_TASK ITEM_
Return the entries below exactly as written.

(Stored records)
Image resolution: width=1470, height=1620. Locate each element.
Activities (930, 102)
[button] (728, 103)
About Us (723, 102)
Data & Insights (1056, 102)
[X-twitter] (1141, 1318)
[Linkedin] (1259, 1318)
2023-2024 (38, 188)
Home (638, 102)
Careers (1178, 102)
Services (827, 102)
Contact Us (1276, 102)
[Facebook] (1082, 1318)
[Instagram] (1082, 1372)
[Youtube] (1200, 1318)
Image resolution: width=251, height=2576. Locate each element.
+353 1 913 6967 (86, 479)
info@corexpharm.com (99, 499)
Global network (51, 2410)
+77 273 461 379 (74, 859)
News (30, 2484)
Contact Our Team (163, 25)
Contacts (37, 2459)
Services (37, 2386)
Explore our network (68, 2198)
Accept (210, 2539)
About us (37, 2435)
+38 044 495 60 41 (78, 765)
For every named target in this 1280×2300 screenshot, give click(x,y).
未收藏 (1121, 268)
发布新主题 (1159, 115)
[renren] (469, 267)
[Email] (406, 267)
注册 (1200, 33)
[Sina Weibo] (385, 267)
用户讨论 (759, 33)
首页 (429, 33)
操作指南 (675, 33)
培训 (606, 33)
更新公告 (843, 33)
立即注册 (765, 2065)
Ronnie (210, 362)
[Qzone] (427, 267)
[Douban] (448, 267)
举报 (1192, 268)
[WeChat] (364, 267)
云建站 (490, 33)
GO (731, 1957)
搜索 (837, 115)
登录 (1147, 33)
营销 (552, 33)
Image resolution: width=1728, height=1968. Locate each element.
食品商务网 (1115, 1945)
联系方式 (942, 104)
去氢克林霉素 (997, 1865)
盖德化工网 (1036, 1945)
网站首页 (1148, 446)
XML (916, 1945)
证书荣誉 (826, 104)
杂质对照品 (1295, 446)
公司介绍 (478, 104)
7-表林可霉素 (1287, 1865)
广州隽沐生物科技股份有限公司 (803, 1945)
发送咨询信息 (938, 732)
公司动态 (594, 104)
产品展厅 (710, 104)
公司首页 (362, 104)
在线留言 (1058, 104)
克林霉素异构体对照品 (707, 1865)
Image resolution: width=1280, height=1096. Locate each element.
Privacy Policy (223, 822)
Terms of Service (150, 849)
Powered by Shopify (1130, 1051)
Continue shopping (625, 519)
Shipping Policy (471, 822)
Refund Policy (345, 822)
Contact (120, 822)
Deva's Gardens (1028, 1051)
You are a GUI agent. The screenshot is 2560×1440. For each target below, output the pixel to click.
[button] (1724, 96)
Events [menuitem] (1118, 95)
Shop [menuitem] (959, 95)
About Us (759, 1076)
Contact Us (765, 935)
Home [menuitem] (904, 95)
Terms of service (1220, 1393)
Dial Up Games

_RESULT OF THE EXERCISE_
Image resolution: width=1470, height=1620. Locate each element.
Activities (930, 102)
[button] (728, 103)
About Us (723, 102)
Data & Insights (1056, 102)
[X-twitter] (1141, 1318)
[Linkedin] (1259, 1318)
2023-2024 (38, 188)
Home (638, 102)
Careers (1178, 102)
Services (827, 102)
Contact Us (1276, 102)
[Facebook] (1082, 1318)
[Instagram] (1082, 1372)
[Youtube] (1200, 1318)
Image resolution: width=251, height=2576. Locate each element.
+353 1 913 6967 (86, 479)
info@corexpharm.com (99, 499)
Global network (51, 2410)
+77 273 461 379 (74, 859)
News (30, 2484)
Contact Our Team (163, 25)
Contacts (37, 2459)
Services (37, 2386)
Explore our network (68, 2198)
Accept (210, 2539)
About us (37, 2435)
+38 044 495 60 41 (78, 765)
For every named target in this 1280×2300 screenshot, give click(x,y).
未收藏 (1121, 268)
发布新主题 (1159, 115)
[renren] (469, 267)
[Email] (406, 267)
注册 (1200, 33)
[Sina Weibo] (385, 267)
用户讨论 (759, 33)
首页 (429, 33)
操作指南 (675, 33)
培训 (606, 33)
更新公告 (843, 33)
立即注册 (765, 2065)
Ronnie (210, 362)
[Qzone] (427, 267)
[Douban] (448, 267)
举报 (1192, 268)
[WeChat] (364, 267)
云建站 (490, 33)
GO (731, 1957)
搜索 (837, 115)
登录 (1147, 33)
营销 (552, 33)
Image resolution: width=1728, height=1968. Locate each element.
食品商务网 (1115, 1945)
联系方式 (942, 104)
去氢克林霉素 (997, 1865)
盖德化工网 (1036, 1945)
网站首页 (1148, 446)
XML (916, 1945)
证书荣誉 (826, 104)
杂质对照品 (1295, 446)
公司介绍 (478, 104)
7-表林可霉素 (1287, 1865)
广州隽沐生物科技股份有限公司 (803, 1945)
发送咨询信息 (938, 732)
公司动态 (594, 104)
产品展厅 (710, 104)
公司首页 (362, 104)
在线留言 (1058, 104)
克林霉素异构体对照品 (707, 1865)
Image resolution: width=1280, height=1096. Locate each element.
Privacy Policy (223, 822)
Terms of Service (150, 849)
Powered by Shopify (1130, 1051)
Continue shopping (625, 519)
Shipping Policy (471, 822)
Refund Policy (345, 822)
Contact (120, 822)
Deva's Gardens (1028, 1051)
You are a GUI agent. The screenshot is 2560×1440. For each target below, output the pixel to click.
[button] (1724, 96)
Events [menuitem] (1118, 95)
Shop [menuitem] (959, 95)
About Us (759, 1076)
Contact Us (765, 935)
Home [menuitem] (904, 95)
Terms of service (1220, 1393)
Dial Up Games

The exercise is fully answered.